Hey, sorry it's taken me so long to get to reading and reviewing this
well. Here are some comments, mostly stylistic, but one's about a
corner-case bug. See below. With that said, the algorithm looks right
to me, and I think we can commit soon.

Rich


On Fri, Feb 01, 2013 at 08:04:52PM -0800, Isaac Dunham wrote:
> On Fri, 1 Feb 2013 21:38:33 -0500
> Rich Felker <dalias@...ifal.cx> wrote:
> 
> > > Fix strverscmp (patch same as the last time I sent it)
> > 
> > I'm not sure whether we got it into a fully-working state or not; the
> > conversation kinda died out last time. I'll review it again too. I
> > remember it didn't look quite like the algorithm I described/proposed,
> > but that doesn't mean it's wrong. It looked like it could at least use
> > some streamlining though.
> 
> The last review was just before I got it working. Here's the final version.
> 
> Probably somewhere it could be optimized, though...
> As long as it doesn't end up looking like the GNU one.
> 
> -- 
> Isaac Dunham <idunham@...abit.com>

> diff --git a/src/string/strverscmp.c b/src/string/strverscmp.c
> index 7054967..8f3f11f 100644
> --- a/src/string/strverscmp.c
> +++ b/src/string/strverscmp.c
> @@ -1,7 +1,41 @@
> +#define _GNU_SOURCE
> +#include <ctype.h>
>  #include <string.h>
>  
>  int strverscmp(const char *l, const char *r)
>  {
> -	/* FIXME */
> -	return strcmp(l, r);
> +	int haszero=1;
> +	while (*l && *r && l[0]==r[0]){

I used to do a lot of while loops like this, but now I feel like it
makes it hard to follow the end-of-string logic -- a lot more code
runs after the null terminator is hit, and it's nontrivial to follow
through it all and make sure the right thing happens, as the
subsequent code after the loop is now handling two very-distinct
loop-exit conditions:

1. Loop exited due to mismatch.
2. Loop exited due to hitting end-of-string with no mismatch.
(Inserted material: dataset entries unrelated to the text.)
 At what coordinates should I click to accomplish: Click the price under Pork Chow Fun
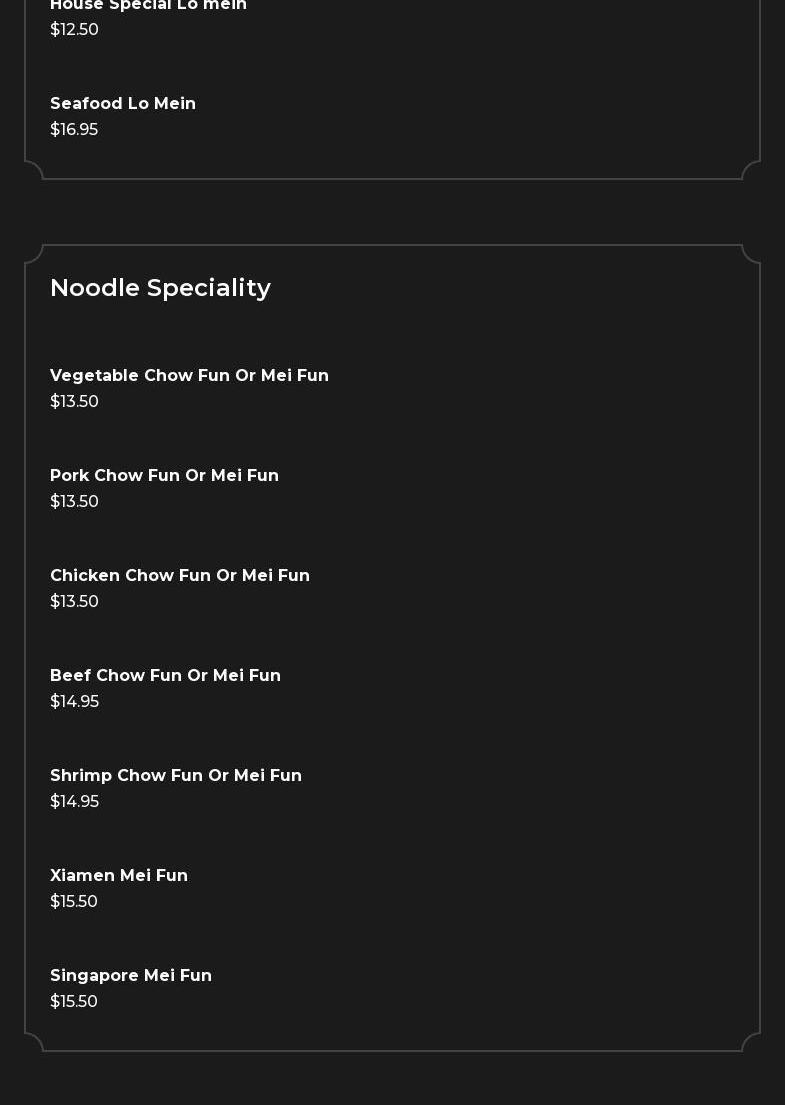tap(74, 502)
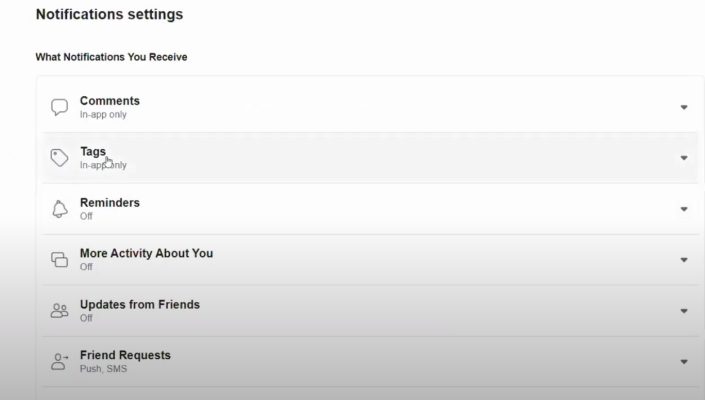The image size is (705, 400).
Task: Select the Updates from Friends title
Action: (140, 304)
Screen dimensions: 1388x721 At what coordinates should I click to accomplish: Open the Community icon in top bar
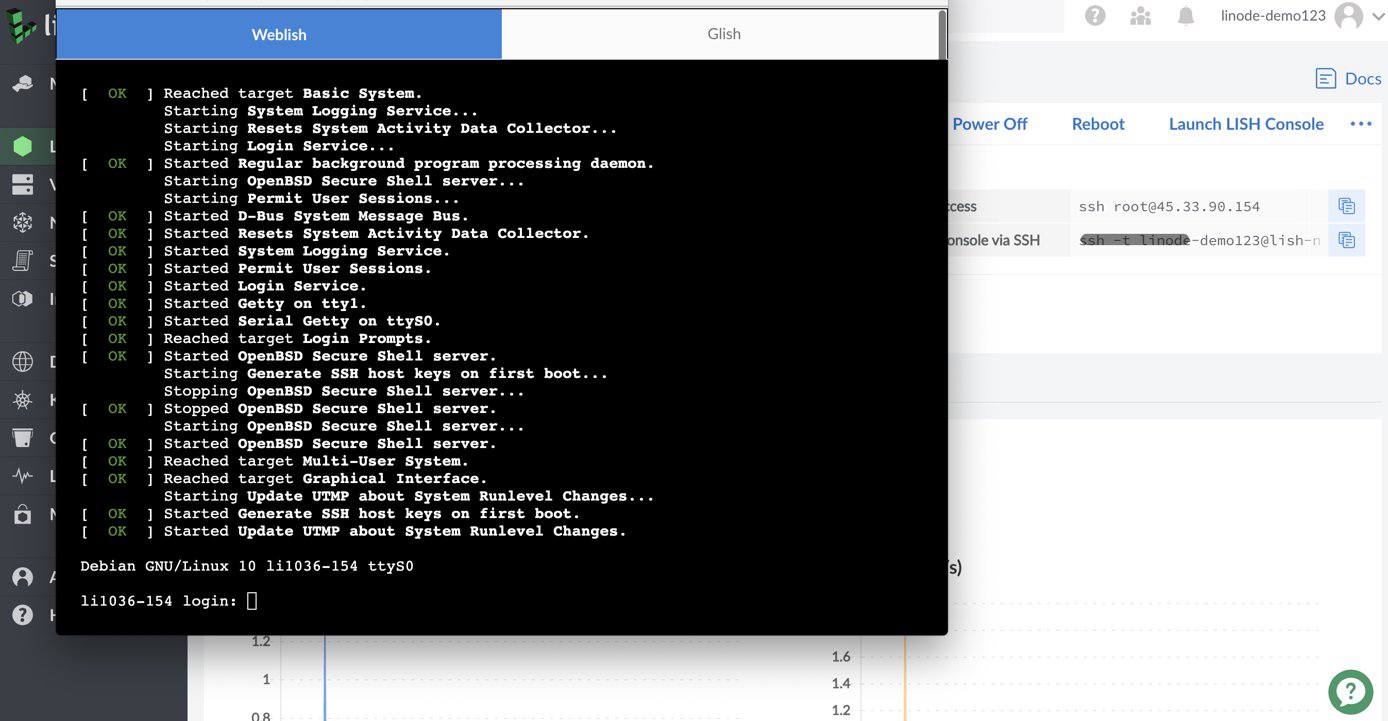coord(1140,15)
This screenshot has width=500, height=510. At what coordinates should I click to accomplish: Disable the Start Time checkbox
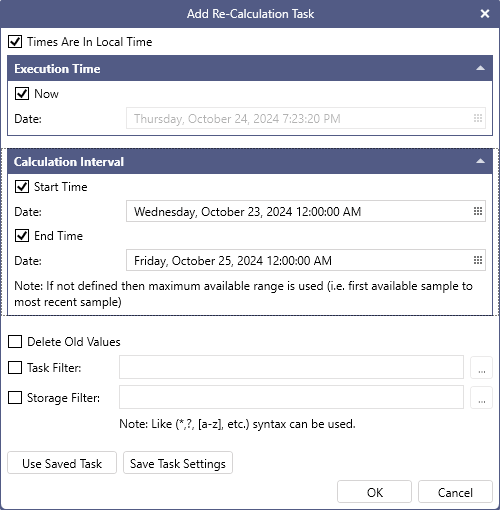(22, 187)
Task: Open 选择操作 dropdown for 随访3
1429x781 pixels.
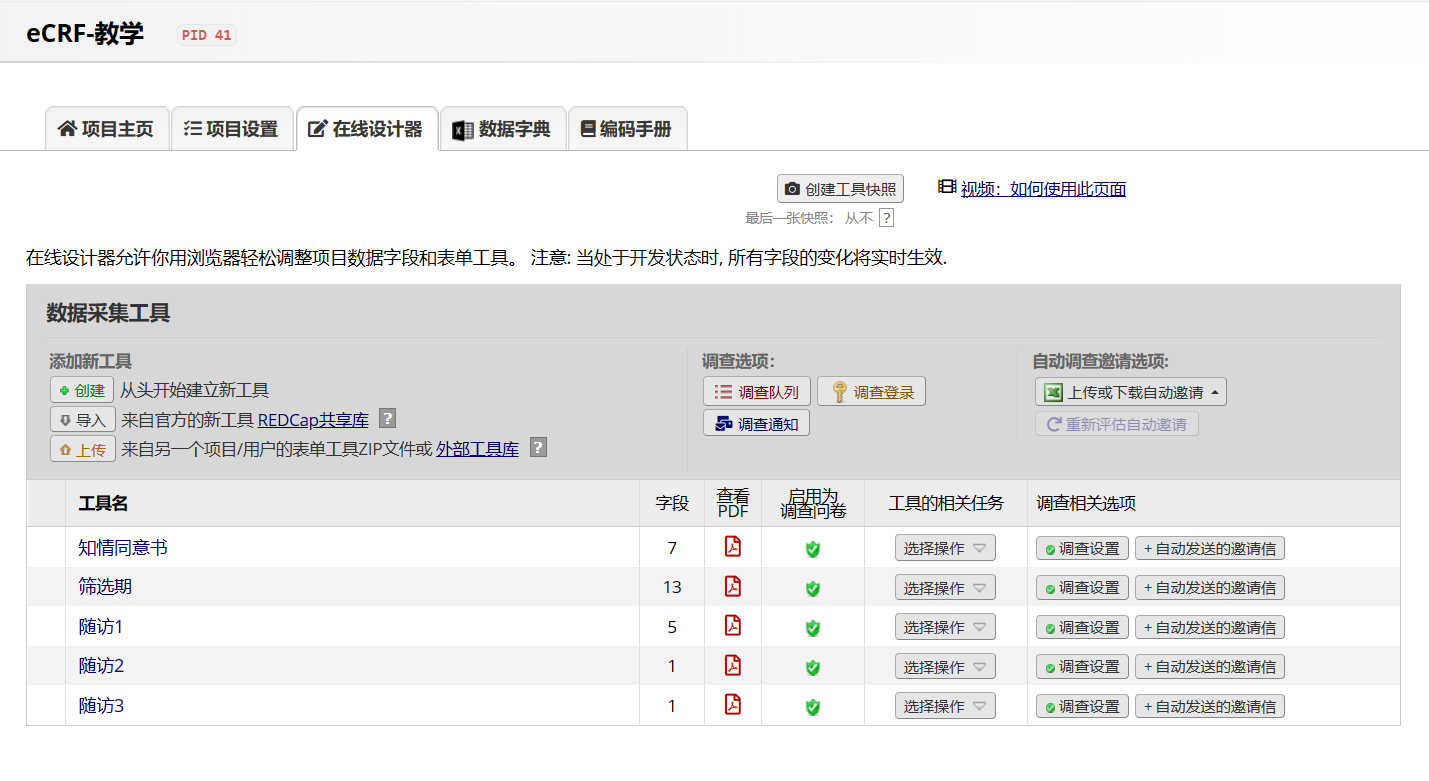Action: click(x=944, y=705)
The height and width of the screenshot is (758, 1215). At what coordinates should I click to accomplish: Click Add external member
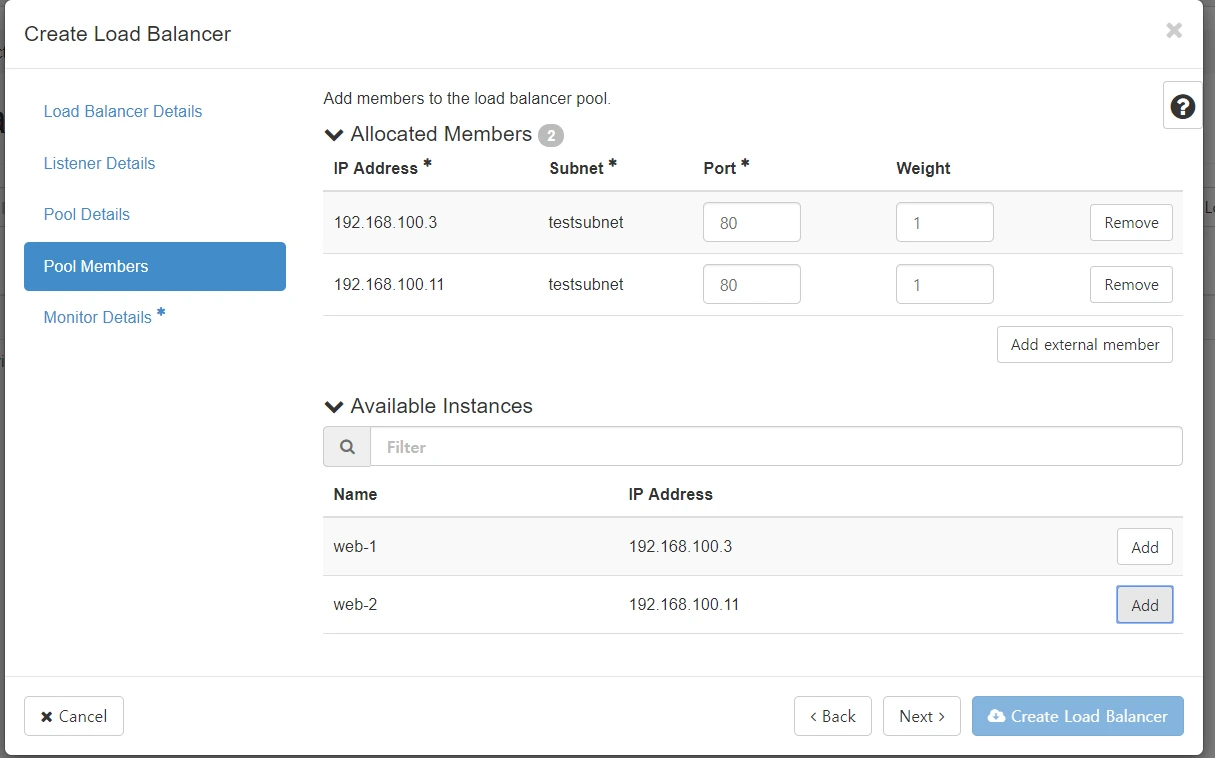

What about instead doing something like this:

	while (*l==*r) {
		if (!*l) return 0;
		/* ... */

That way, the "equal strings" case is trivially correct. It also might
generate better code.

Note that I also made a couple stylistic changes here; unless you
object, I prefer *p to p[0] when p is just being used as a moving
pointer within a string, always accessed with offset 0. It's just more
concise/less cluttered and avoids suggesting it's used as a string in
itself. Also added a space before the open brace, for consistency with
style elsewhere.


> +		if (l[0]=='0'){
> +			if (haszero==1) {
> +				haszero=0;
> +			}
> +		} else if (isdigit(l[0])) {
> +			if (haszero==1) {
> +				haszero=2;
> +			}
> +		} else {
> +			haszero=1;
> +		}
> +		l++; r++;
> +	}
> +	if (haszero==1 && (l[0]=='0' || r[0]=='0')) {
> +		haszero=0;
> +	}
> +	if ((isdigit(l[0]) && isdigit(r[0]) ) && haszero) {
> +		int lenl=0, lenr=0, firstl=l[0], firstr=r[0];

These variables have the wrong types. int is not sufficient to store a
character count in a string. You need size_t.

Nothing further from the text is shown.